§ **What is being asked**
Give the data again, word for word.

§ **Source records**
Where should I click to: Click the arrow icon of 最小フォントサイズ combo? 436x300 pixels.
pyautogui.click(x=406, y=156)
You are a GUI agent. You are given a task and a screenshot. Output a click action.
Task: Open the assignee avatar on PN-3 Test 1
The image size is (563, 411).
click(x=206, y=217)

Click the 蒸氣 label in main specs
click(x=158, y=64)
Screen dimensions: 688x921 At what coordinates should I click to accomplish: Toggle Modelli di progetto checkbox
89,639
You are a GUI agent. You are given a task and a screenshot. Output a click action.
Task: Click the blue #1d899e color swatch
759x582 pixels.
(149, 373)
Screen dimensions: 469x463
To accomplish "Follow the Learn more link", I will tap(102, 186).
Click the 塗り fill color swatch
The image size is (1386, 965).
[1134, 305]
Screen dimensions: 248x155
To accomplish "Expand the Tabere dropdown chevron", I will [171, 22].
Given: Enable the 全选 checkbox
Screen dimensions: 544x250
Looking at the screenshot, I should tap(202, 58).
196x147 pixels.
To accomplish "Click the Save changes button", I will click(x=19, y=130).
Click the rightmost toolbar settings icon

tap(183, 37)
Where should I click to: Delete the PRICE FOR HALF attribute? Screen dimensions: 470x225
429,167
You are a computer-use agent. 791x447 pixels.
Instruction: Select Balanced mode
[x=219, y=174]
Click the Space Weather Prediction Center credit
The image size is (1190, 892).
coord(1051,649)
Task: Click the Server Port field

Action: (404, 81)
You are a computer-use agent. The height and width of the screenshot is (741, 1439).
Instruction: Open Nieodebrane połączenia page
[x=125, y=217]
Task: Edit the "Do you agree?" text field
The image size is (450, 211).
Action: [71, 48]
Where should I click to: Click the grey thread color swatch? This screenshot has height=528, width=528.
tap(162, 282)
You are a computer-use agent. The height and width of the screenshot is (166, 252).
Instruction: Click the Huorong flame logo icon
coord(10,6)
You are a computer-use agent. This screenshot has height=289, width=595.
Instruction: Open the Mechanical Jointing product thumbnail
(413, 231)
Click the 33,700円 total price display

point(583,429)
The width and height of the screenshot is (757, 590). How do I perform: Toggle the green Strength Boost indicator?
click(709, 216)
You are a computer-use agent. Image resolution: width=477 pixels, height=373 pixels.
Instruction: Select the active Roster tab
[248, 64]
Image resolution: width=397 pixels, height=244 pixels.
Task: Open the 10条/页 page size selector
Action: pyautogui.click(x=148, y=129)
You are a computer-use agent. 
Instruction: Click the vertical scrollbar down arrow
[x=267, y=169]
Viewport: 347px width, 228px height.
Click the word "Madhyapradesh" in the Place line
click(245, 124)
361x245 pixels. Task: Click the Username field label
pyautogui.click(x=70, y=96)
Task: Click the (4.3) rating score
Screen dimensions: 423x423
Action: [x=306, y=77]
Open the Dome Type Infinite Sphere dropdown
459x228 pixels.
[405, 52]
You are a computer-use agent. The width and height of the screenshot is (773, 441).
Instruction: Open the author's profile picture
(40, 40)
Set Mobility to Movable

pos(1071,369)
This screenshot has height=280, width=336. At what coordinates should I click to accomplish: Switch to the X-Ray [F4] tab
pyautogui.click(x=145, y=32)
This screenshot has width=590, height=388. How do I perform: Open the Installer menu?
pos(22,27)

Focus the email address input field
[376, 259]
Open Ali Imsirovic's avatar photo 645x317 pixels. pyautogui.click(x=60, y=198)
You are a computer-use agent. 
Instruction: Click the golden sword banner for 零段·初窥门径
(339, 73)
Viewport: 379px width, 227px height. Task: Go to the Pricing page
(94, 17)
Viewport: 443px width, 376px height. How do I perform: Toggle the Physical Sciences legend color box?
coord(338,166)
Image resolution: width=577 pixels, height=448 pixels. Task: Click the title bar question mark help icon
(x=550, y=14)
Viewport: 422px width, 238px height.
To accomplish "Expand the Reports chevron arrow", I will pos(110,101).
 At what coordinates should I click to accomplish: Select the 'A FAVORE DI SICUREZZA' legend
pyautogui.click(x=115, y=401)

§ **Answer**
Where should I click to: Click the arrow icon of 最小フォントサイズ combo? 436x300 pixels.
pyautogui.click(x=406, y=156)
You are a GUI agent. You are given a task and a screenshot. Output a click action.
Task: Open the assignee avatar on PN-3 Test 1
The image size is (563, 411).
click(x=206, y=217)

Click the 蒸氣 label in main specs
click(x=158, y=64)
Screen dimensions: 688x921 At what coordinates should I click to accomplish: Toggle Modelli di progetto checkbox
89,639
You are a GUI agent. You are given a task and a screenshot. Output a click action.
Task: Click the blue #1d899e color swatch
759x582 pixels.
(149, 373)
Screen dimensions: 469x463
To accomplish "Follow the Learn more link", I will tap(102, 186).
Click the 塗り fill color swatch
The image size is (1386, 965).
[1134, 305]
Screen dimensions: 248x155
To accomplish "Expand the Tabere dropdown chevron", I will [171, 22].
Given: Enable the 全选 checkbox
Screen dimensions: 544x250
Looking at the screenshot, I should tap(202, 58).
196x147 pixels.
To accomplish "Click the Save changes button", I will click(x=19, y=130).
Click the rightmost toolbar settings icon

tap(183, 37)
Where should I click to: Delete the PRICE FOR HALF attribute? Screen dimensions: 470x225
429,167
You are a computer-use agent. 791x447 pixels.
Instruction: Select Balanced mode
[x=219, y=174]
Click the Space Weather Prediction Center credit
The image size is (1190, 892).
coord(1051,649)
Task: Click the Server Port field

Action: (404, 81)
You are a computer-use agent. The height and width of the screenshot is (741, 1439).
Instruction: Open Nieodebrane połączenia page
[x=125, y=217]
Task: Edit the "Do you agree?" text field
The image size is (450, 211).
Action: [71, 48]
Where should I click to: Click the grey thread color swatch? This screenshot has height=528, width=528.
tap(162, 282)
You are a computer-use agent. The height and width of the screenshot is (166, 252).
Instruction: Click the Huorong flame logo icon
coord(10,6)
You are a computer-use agent. This screenshot has height=289, width=595.
Instruction: Open the Mechanical Jointing product thumbnail
(413, 231)
Click the 33,700円 total price display

point(583,429)
The width and height of the screenshot is (757, 590). How do I perform: Toggle the green Strength Boost indicator?
click(709, 216)
You are a computer-use agent. Image resolution: width=477 pixels, height=373 pixels.
Instruction: Select the active Roster tab
[248, 64]
Image resolution: width=397 pixels, height=244 pixels.
Task: Open the 10条/页 page size selector
Action: pyautogui.click(x=148, y=129)
You are a computer-use agent. 
Instruction: Click the vertical scrollbar down arrow
[x=267, y=169]
Viewport: 347px width, 228px height.
Click the word "Madhyapradesh" in the Place line
click(245, 124)
361x245 pixels. Task: Click the Username field label
pyautogui.click(x=70, y=96)
Task: Click the (4.3) rating score
Screen dimensions: 423x423
Action: [x=306, y=77]
Open the Dome Type Infinite Sphere dropdown
459x228 pixels.
[405, 52]
You are a computer-use agent. The width and height of the screenshot is (773, 441).
Instruction: Open the author's profile picture
(40, 40)
Set Mobility to Movable

pos(1071,369)
This screenshot has height=280, width=336. At what coordinates should I click to accomplish: Switch to the X-Ray [F4] tab
pyautogui.click(x=145, y=32)
This screenshot has width=590, height=388. How do I perform: Open the Installer menu?
pos(22,27)

Focus the email address input field
[376, 259]
Open Ali Imsirovic's avatar photo 645x317 pixels. pyautogui.click(x=60, y=198)
You are a computer-use agent. 
Instruction: Click the golden sword banner for 零段·初窥门径
(339, 73)
Viewport: 379px width, 227px height. Task: Go to the Pricing page
(94, 17)
Viewport: 443px width, 376px height. How do I perform: Toggle the Physical Sciences legend color box?
coord(338,166)
Image resolution: width=577 pixels, height=448 pixels. Task: Click the title bar question mark help icon
(x=550, y=14)
Viewport: 422px width, 238px height.
To accomplish "Expand the Reports chevron arrow", I will pos(110,101).
 At what coordinates should I click to accomplish: Select the 'A FAVORE DI SICUREZZA' legend
pyautogui.click(x=115, y=401)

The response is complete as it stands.